Within the scope of the procedure, the parties establish the rules which must be followed by the arbitrators. This must all occur before the start of the procedure. Alternatively, these elements are decided by arbitrators at their discretion at the outset, by guaranteeing reasonable and equivalent possibility of defence to both parties.
Where multiple parties are involved, the reform accommodates the possibility of a single arbitration procedure only if:
. the arbitration framework agreement devolves the appointment of the arbitrators to a third party; or
. the arbitrators are appointed by agreement of all the parties; or
. after the first party has appointed its arbitrators, the other parties in agreement appoint the same number or entrust their appointment to a third party.
Moreover, in accordance with the contractual nature of arbitration, intervention by a third party is permitted only on the agreement of the disputing parties, the third party and the arbitrators.
The reform has certainly simplified the process of making awards and rationalised the way in which an arbitrator's decision is pronounced. First, the terms of the award have been extended to a maximum of 240 days after the arbitrators accept their appointment. The award must then have formal requirements similar to a court judgment and have similar effects.
The award can only be appealed if it is null and void and, in this respect, Article 829 of the CPC initially sets out 12 cases as examples in which procedural errors were made. In essence, these are situations in which the award either ends the procedure without deciding on the merits of the dispute, contains contradictory dispositions, or does not decide on any questions or exceptions put forward by the parties in accordance with the framework agreement.
As for the appeal of the award in connection with errors in law, this is now only possible if expressly provided for by the parties or the law.
International arbitration
One very noteworthy feature of this reform is the elimination of the specific discipline of international arbitration from the CPC. There is no longer a section of the code dedicated specifically to this, so domestic arbitration rules are applied directly to the international context if they are compatible.

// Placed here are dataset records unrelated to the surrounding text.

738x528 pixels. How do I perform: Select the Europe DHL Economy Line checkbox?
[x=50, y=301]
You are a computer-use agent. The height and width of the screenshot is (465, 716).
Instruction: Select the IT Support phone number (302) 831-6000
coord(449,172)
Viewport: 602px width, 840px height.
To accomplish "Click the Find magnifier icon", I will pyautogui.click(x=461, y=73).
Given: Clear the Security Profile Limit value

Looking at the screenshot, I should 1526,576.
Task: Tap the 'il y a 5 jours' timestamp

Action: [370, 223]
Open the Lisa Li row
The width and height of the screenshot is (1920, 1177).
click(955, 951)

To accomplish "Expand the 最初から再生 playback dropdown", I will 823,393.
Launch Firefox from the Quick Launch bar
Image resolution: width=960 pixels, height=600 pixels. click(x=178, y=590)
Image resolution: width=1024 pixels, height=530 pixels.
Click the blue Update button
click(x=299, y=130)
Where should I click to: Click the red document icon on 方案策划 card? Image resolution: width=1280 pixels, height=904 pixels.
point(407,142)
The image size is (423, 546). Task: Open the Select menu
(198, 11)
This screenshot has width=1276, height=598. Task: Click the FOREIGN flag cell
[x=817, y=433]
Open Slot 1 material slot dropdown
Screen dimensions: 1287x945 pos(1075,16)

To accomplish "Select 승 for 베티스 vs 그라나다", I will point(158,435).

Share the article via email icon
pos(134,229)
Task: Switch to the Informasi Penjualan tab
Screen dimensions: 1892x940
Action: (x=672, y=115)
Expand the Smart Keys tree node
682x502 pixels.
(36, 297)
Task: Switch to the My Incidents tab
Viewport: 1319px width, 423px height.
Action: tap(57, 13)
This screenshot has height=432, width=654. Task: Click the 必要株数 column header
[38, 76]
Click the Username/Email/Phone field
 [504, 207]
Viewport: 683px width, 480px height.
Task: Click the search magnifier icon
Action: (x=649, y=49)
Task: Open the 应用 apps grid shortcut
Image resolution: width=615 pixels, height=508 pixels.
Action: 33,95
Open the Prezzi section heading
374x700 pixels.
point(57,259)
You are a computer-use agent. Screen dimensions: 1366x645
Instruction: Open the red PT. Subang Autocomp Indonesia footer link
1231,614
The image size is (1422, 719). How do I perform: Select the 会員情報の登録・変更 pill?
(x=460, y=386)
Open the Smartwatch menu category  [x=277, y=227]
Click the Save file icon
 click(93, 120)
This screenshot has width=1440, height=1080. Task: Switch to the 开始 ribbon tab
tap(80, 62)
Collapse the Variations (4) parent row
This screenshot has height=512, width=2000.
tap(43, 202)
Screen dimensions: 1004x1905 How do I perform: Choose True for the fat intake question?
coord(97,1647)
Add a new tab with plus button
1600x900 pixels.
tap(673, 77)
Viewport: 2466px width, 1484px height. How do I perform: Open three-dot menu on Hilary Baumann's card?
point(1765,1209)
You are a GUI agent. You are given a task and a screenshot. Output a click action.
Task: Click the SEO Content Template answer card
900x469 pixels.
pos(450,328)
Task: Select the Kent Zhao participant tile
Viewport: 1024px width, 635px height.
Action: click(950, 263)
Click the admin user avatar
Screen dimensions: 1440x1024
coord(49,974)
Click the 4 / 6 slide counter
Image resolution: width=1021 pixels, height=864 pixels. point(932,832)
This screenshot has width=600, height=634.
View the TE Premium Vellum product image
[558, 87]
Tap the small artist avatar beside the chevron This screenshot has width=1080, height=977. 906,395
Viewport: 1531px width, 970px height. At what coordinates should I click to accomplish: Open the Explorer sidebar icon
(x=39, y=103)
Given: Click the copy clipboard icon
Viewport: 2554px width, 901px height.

Also, any award made in the ambit of international arbitration will be subject to the same discipline previously seen in domestic arbitration, while the legal precedents in relation to foreign awards remain in force.
It seems that this latest reform, which is much more incisive than the previous two, has implemented a modernisation of arbitration, allowing disputes to be resolved within a more coherent and stable framework. The result is a more attractive solution for disputing parties and lawyers alike.
While it may be too early to tell whether these changes to Italy's arbitration landscape will revolutionise the way dispute resolution is tackled, it is hoped that the new, more flexible regime will increase the appeal of arbitration as a more discreet alternative to the notoriously expensive and drawn-out process of litigation in Italy. By giving arbitrators the ability to decide on awards which are contractually binding and have the strength of court judgments, the reform means that arbitration should no longer be seen as a weak option.
Emanuella Agostinelli is a lawyer at Ashurst in Milan.